* DATASET ROWS
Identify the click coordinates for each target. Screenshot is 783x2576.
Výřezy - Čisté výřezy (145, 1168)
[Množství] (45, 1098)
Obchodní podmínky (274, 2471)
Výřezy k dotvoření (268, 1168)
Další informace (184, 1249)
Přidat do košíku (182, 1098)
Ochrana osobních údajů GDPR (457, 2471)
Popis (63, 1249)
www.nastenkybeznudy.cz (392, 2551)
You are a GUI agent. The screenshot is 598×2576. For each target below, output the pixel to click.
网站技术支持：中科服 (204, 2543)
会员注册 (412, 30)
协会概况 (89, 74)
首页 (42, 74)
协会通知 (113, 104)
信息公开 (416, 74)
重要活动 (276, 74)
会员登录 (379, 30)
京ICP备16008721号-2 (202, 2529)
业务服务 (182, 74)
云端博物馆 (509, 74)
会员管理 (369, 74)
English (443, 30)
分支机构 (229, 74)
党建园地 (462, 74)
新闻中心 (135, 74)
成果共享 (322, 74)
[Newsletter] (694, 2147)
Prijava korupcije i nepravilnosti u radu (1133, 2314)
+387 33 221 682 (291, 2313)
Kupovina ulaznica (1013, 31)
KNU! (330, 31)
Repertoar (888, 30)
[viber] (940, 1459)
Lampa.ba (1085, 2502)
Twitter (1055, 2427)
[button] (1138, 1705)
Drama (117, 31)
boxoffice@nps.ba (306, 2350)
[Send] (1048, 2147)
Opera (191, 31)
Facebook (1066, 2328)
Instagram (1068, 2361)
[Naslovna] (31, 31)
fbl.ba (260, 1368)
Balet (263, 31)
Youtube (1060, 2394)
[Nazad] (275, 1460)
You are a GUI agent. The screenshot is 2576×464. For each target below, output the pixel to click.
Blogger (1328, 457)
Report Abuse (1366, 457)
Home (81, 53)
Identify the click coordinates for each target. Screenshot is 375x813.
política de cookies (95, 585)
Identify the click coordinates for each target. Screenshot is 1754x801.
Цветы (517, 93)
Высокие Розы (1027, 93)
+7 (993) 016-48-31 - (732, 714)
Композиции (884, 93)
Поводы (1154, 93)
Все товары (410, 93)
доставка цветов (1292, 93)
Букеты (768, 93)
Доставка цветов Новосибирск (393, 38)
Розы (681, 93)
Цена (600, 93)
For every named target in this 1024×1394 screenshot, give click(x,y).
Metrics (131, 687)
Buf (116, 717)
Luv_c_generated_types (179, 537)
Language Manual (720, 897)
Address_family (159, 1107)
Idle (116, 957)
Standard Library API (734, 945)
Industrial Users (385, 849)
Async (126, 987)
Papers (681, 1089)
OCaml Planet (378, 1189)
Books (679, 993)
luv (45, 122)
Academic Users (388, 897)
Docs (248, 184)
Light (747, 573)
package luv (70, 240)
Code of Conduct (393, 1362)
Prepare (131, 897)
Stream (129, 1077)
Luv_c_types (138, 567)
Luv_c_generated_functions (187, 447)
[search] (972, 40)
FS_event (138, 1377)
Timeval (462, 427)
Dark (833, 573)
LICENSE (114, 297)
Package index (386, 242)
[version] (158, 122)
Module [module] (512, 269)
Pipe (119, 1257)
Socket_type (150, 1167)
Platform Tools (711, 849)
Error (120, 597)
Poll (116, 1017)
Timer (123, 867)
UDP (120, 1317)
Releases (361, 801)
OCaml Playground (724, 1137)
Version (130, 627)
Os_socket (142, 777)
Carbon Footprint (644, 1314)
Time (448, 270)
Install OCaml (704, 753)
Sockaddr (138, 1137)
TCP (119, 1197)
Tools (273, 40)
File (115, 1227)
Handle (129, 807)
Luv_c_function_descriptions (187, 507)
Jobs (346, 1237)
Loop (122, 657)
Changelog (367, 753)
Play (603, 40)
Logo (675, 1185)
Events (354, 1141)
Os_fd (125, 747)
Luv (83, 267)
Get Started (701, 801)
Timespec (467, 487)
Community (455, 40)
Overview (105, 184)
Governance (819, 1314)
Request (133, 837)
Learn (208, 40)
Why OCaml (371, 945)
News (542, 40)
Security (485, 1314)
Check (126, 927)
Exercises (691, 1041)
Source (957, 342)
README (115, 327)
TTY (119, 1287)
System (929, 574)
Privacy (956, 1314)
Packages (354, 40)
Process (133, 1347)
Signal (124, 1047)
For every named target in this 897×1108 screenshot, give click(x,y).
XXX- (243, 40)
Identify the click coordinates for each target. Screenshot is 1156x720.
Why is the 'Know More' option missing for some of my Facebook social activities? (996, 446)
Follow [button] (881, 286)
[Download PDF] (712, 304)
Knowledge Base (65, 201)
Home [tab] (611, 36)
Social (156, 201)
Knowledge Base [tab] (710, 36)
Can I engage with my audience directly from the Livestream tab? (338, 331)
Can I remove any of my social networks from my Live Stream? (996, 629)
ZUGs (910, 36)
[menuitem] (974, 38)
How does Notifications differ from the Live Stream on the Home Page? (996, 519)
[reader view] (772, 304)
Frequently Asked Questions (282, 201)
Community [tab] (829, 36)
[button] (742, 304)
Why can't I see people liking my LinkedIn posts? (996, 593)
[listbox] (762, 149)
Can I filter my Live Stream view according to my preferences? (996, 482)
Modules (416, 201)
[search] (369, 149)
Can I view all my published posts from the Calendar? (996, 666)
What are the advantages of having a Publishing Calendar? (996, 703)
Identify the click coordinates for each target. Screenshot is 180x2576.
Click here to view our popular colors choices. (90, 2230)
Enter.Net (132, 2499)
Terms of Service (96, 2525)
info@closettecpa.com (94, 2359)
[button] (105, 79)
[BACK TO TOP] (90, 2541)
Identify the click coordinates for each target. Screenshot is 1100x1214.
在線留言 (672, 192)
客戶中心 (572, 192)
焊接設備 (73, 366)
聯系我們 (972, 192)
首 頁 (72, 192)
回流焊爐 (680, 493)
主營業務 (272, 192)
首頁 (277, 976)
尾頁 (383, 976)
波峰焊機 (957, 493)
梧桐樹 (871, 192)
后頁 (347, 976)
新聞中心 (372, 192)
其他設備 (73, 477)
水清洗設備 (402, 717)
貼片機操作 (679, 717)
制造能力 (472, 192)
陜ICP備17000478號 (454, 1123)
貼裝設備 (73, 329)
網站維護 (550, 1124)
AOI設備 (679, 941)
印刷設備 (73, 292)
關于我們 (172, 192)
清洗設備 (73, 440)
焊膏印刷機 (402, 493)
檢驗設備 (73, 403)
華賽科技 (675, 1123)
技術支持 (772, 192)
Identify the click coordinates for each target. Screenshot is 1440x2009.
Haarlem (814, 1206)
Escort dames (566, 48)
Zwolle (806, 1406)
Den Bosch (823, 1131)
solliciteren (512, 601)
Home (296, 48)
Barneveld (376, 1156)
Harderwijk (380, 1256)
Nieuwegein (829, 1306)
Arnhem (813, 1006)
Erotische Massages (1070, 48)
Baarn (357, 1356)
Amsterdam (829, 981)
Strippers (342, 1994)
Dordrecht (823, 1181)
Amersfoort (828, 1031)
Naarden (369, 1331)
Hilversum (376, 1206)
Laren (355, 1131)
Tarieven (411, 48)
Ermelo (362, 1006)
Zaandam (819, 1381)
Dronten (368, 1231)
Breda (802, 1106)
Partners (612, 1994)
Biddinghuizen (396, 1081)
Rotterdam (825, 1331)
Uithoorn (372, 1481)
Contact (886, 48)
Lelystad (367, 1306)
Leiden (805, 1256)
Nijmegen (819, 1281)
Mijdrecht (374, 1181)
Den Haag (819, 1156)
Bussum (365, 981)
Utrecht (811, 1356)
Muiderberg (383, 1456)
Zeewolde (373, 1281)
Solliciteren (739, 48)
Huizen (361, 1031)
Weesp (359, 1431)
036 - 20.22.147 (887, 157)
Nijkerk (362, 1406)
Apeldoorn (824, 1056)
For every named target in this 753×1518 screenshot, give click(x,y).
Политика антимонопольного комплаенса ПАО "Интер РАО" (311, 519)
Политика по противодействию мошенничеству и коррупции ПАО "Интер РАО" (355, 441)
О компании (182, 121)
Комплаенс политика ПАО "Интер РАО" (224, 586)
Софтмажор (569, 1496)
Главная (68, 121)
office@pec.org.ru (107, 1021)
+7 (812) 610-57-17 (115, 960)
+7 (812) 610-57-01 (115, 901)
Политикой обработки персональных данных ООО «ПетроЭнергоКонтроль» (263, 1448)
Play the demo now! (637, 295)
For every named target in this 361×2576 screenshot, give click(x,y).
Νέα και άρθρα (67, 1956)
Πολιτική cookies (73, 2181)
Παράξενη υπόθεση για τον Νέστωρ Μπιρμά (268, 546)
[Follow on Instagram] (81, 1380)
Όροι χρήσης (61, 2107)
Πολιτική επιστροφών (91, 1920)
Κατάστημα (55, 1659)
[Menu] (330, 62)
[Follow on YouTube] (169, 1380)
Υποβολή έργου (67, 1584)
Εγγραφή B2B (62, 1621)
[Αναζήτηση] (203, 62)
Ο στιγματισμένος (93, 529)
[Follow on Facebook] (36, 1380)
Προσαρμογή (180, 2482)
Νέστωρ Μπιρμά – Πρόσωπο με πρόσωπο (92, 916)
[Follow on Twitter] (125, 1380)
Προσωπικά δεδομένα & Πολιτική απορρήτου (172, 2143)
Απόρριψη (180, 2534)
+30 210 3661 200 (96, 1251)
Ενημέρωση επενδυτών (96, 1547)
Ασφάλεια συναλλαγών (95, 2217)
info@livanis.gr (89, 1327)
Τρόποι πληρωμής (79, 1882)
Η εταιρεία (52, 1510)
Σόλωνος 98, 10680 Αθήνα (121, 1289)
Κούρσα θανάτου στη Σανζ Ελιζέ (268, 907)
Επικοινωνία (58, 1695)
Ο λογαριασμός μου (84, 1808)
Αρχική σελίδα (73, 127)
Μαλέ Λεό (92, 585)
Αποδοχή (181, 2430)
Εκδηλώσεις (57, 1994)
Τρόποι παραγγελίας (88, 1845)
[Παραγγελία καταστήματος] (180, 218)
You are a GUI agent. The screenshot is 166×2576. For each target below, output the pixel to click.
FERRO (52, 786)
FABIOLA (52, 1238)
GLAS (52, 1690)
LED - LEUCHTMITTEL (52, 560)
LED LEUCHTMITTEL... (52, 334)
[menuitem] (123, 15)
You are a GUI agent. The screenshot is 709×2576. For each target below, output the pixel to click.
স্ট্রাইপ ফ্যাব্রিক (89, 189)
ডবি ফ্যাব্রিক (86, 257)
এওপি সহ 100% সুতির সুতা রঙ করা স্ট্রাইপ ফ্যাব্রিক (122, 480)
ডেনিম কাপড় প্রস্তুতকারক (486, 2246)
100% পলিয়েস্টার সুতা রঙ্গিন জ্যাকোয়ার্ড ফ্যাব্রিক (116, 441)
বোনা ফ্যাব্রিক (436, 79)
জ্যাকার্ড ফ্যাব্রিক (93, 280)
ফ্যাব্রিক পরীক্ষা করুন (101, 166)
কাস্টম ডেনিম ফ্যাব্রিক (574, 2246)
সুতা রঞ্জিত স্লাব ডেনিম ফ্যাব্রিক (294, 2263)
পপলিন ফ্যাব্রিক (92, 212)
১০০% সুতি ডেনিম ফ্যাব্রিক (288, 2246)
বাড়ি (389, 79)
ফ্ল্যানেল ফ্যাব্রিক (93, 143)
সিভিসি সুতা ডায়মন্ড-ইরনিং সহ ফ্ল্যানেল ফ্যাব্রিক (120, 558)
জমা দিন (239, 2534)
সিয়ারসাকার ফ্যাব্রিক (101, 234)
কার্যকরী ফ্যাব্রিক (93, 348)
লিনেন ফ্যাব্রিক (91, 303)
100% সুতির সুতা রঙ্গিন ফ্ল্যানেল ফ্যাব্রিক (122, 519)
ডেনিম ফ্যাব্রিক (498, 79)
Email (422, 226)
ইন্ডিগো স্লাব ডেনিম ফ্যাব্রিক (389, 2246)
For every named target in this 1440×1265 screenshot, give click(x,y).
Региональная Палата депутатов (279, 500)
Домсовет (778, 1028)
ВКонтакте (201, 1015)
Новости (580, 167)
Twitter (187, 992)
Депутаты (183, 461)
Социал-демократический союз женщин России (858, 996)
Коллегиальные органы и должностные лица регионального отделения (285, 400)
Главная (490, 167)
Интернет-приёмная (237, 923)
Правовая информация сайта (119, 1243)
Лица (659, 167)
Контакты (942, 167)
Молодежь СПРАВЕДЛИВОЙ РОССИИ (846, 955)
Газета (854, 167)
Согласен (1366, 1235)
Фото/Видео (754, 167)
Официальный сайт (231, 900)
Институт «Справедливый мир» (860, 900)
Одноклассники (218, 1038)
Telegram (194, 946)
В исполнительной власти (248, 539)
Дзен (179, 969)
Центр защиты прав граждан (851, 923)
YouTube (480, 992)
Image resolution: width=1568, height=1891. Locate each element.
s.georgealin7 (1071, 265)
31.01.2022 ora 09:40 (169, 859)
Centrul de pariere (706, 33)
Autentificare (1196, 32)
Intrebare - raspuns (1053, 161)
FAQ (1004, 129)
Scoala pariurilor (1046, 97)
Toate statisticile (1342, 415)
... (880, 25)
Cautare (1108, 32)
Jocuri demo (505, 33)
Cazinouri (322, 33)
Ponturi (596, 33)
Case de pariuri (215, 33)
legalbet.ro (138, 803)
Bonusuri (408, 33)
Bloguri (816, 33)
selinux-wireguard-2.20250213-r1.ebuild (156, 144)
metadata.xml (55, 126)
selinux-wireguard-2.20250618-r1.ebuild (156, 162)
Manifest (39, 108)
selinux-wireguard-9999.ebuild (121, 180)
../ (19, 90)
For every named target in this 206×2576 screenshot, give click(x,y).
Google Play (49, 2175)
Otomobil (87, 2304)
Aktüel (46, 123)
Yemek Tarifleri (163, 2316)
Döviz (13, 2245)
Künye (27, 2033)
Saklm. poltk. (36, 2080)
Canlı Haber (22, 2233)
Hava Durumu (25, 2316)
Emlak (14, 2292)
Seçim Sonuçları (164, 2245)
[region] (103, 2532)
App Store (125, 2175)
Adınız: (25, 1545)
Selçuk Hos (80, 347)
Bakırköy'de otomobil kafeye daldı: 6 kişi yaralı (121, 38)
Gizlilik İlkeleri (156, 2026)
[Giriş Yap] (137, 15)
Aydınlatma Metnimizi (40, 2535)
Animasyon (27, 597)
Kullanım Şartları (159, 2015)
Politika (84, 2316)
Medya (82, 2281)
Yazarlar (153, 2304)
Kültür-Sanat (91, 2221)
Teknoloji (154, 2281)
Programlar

* INSTRUCTIONS FOR THE TASK
In the records above, set out the part that opens with the line containing "制造能力 (472, 192)" and closes with the line containing "Muiderberg (383, 1456)" as a numbered list, including both of those lines and skipping any blank lines.

* WRITTEN REPLY
1. 制造能力 (472, 192)
2. 陜ICP備17000478號 (454, 1123)
3. 貼裝設備 (73, 329)
4. 網站維護 (550, 1124)
5. AOI設備 (679, 941)
6. 印刷設備 (73, 292)
7. 關于我們 (172, 192)
8. 清洗設備 (73, 440)
9. 焊膏印刷機 (402, 493)
10. 檢驗設備 (73, 403)
11. 華賽科技 (675, 1123)
12. 技術支持 (772, 192)
13. Identify the click coordinates for each target. Screenshot is 1440x2009.
14. Haarlem (814, 1206)
15. Escort dames (566, 48)
16. Zwolle (806, 1406)
17. Den Bosch (823, 1131)
18. solliciteren (512, 601)
19. Home (296, 48)
20. Barneveld (376, 1156)
21. Harderwijk (380, 1256)
22. Nieuwegein (829, 1306)
23. Arnhem (813, 1006)
24. Erotische Massages (1070, 48)
25. Baarn (357, 1356)
26. Amsterdam (829, 981)
27. Strippers (342, 1994)
28. Dordrecht (823, 1181)
29. Amersfoort (828, 1031)
30. Naarden (369, 1331)
31. Hilversum (376, 1206)
32. Laren (355, 1131)
33. Tarieven (411, 48)
34. Ermelo (362, 1006)
35. Zaandam (819, 1381)
36. Dronten (368, 1231)
37. Breda (802, 1106)
38. Partners (612, 1994)
39. Biddinghuizen (396, 1081)
40. Rotterdam (825, 1331)
41. Uithoorn (372, 1481)
42. Contact (886, 48)
43. Lelystad (367, 1306)
44. Leiden (805, 1256)
45. Nijmegen (819, 1281)
46. Mijdrecht (374, 1181)
47. Den Haag (819, 1156)
48. Bussum (365, 981)
49. Utrecht (811, 1356)
50. Muiderberg (383, 1456)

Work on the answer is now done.